Resulting from our findings in this study, and in addition to other guidance documents [1, 4, 17, 56], we recommend the following to improve wound infection management and care for patients across the range of skin pigmentations:

  • Inclusive wound care education: A 2022 global survey revealed that 64% of wound-treating healthcare professionals (tissue viability nurses, podiatrists, doctors) were not aware of any educational materials regarding skin tone and wound care [17]. To fill this void, we recommend updated guidelines and more widespread education on the variable appearance of erythema and the other symptoms of wound infection across skin pigmentations, supported by example images and more inclusive language.

  • Equitable and objective diagnostic methods: We recommend adoption of FL-imaging to detect bacterial loads that delay wound healing and increase the risk of complications such as infection, sepsis, amputation, morbidity, and mortality [57,58,59,60]. Previous studies have definitively shown that CSS fail to alert to high bacterial loads [22, 61]; we show here that this failure is most pronounced in patients with the highest levels of skin pigment.

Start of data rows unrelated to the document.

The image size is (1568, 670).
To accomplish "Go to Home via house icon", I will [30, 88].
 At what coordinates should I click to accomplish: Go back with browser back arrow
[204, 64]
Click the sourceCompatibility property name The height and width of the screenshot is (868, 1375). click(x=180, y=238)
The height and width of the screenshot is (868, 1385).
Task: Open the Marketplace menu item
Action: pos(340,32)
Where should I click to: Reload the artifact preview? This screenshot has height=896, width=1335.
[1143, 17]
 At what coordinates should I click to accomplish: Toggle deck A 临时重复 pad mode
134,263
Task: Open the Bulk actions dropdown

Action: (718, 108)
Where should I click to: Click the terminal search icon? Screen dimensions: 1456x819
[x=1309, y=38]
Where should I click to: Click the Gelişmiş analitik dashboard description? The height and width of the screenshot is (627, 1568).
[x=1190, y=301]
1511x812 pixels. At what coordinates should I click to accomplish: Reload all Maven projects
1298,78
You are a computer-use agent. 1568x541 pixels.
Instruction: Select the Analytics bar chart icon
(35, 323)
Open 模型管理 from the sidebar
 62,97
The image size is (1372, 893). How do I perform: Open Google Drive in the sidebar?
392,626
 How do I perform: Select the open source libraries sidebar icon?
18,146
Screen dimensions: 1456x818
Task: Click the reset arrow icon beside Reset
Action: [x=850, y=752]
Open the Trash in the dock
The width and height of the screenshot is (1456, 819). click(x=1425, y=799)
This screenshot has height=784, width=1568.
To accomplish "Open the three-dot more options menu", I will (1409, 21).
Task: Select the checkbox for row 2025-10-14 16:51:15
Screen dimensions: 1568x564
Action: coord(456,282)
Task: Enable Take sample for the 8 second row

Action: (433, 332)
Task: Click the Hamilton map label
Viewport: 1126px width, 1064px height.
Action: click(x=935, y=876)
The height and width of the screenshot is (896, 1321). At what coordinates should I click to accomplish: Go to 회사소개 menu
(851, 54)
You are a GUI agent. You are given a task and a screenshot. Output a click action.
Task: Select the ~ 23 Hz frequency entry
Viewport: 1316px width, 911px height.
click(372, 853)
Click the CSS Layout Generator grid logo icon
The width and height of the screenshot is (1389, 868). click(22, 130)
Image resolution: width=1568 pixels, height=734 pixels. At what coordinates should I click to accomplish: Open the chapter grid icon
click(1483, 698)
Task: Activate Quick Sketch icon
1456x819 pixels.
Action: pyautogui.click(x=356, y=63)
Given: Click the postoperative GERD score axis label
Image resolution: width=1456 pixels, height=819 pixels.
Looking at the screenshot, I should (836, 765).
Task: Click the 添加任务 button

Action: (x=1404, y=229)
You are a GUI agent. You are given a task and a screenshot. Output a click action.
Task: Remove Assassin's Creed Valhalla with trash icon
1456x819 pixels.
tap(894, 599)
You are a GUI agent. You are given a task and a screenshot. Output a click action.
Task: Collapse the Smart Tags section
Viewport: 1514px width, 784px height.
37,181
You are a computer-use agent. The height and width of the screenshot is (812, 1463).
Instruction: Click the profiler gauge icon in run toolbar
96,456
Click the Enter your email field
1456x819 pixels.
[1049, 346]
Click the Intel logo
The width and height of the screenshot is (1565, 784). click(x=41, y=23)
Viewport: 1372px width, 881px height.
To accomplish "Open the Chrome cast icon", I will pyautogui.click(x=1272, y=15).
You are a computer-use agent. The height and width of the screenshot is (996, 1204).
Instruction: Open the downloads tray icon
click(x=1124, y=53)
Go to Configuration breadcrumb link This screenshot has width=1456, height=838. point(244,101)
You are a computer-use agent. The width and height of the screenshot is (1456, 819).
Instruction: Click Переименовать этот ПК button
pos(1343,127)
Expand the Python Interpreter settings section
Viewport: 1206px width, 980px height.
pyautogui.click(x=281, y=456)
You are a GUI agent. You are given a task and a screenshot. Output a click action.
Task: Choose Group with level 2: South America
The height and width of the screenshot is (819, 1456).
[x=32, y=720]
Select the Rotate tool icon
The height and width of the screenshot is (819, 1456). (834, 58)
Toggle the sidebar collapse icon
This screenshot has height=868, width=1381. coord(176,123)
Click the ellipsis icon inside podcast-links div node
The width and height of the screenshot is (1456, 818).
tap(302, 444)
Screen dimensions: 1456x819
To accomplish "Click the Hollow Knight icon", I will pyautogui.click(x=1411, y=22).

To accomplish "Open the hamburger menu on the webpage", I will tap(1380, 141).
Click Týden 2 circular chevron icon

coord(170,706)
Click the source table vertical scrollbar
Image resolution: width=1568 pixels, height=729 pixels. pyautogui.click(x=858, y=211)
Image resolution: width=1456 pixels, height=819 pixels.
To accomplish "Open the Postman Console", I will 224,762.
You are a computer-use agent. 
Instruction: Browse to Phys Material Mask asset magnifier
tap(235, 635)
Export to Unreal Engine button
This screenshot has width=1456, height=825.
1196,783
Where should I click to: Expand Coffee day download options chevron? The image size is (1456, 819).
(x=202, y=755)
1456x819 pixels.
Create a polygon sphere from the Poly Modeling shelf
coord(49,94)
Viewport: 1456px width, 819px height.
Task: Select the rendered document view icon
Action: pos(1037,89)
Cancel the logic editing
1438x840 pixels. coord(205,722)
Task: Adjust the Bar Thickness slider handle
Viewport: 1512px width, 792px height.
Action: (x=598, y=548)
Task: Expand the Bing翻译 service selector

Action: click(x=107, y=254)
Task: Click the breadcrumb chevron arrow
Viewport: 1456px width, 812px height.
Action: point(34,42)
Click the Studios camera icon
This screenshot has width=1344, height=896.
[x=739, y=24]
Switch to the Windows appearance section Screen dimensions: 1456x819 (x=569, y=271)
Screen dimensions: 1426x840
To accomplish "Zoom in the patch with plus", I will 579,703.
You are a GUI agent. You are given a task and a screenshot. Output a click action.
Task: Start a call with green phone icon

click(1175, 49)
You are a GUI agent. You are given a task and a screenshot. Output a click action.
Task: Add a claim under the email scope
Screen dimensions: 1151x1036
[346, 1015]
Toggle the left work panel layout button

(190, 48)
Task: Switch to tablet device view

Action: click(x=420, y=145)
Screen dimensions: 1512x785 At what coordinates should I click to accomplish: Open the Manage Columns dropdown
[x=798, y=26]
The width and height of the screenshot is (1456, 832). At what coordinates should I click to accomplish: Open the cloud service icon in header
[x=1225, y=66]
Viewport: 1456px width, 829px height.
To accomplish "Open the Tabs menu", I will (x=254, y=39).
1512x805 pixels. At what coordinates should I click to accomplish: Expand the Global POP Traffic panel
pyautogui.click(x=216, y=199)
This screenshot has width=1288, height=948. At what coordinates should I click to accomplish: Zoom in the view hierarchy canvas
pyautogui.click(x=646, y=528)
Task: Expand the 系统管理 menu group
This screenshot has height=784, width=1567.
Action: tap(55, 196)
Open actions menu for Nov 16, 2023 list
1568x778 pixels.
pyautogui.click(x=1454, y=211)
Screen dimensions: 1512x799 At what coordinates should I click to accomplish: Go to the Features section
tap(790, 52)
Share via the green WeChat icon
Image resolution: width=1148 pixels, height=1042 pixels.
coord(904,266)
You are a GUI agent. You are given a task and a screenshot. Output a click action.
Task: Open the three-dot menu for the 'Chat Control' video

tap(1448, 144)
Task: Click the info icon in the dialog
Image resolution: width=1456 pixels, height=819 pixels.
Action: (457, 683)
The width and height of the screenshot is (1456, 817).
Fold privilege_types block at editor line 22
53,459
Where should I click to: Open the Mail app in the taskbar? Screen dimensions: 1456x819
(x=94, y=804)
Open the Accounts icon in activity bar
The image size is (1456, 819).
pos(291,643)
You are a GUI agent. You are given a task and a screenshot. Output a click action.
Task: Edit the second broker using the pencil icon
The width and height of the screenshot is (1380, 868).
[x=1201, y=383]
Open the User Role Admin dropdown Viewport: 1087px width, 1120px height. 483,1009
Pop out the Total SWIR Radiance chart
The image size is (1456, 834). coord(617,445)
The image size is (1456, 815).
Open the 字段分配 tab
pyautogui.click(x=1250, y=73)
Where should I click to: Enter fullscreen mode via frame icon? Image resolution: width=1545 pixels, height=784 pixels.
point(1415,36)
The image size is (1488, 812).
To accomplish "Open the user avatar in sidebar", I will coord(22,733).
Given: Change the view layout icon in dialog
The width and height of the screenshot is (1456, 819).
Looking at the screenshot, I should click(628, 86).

This disparity is a likely contributor to the higher amputation rates and overall poorer wound outcomes in the Black patient population [7, 8, 10, 11]. At present, FL-imaging is the only technology evidenced to ameliorate this racial inequity in wound assessment of infection, at least in part.

  • Higher suspicion of infection in wound patients with high skin pigmentation: Echoing the first of Black and Simende’s tips for assessing highly pigmented skin [56], we recommend a high index of suspicion when assessing dark skin, understanding that indicators of infection may be variable and subtle. It is critical to rely on other senses, especially touch (e.g., feeling for warmth or swelling), particularly in the absence of overt visual cues [4].

This study was strengthened by a large sample size (n = 350), with at least 20 patients with each of the six possible FSPC scores. As we included a range of chronic wound types assessed by 20 clinicians with minimal exclusion criteria, these results directly represent the real-world chronic wound patient population. To our knowledge, this is the largest study to examine the impact of skin tone on erythema presentation in chronic wounds and the first to include chronic wounds beyond PUs/PIs. A limitation is that we used a bacterial threshold (104 CFU/g) to inform on infection presentation and risk; however, there is no microbiological threshold for diagnosing infection in chronic wounds and clinical symptoms that would indicate infection frequently fail to mount in the largely immunocompromised wound care patient population [22, 61, 62]. As this was a post hoc analysis of a completed single-timepoint clinical trial, we could not assess wound outcomes and are therefore unable to report the impacts of missed high bacterial loads in those patients with high FSPC scores. Finally, the reliability of the widely used FSPC system has been under scrutiny [63]; however, this clinical trial was designed together with the FDA and the FSPC scale was the classification system the FDA recommended at study conception.

Conclusions

Clinicians were less likely to flag bacterial-laden wounds on highly pigmented skin as being problematic—delaying treatment and, potentially, worsening wound outcomes and increasing morbidity and mortality risk. These findings demonstrate the healthcare inequities facing racial/ethnic minority patient populations, perpetuated in part by inaccurate or incomplete clinical resources and terminology, as well as providers’ implicit racial bias. We present recommendations to facilitate equitable and improved wound-infection management, such as FL-imaging to enhance bacterial load detection across all skin tones. More research is needed to understand how the lack of knowledge on clinical assessment of individuals with highly pigmented skin impact rates of diagnosis and outcomes in wound care and in other fields of medicine.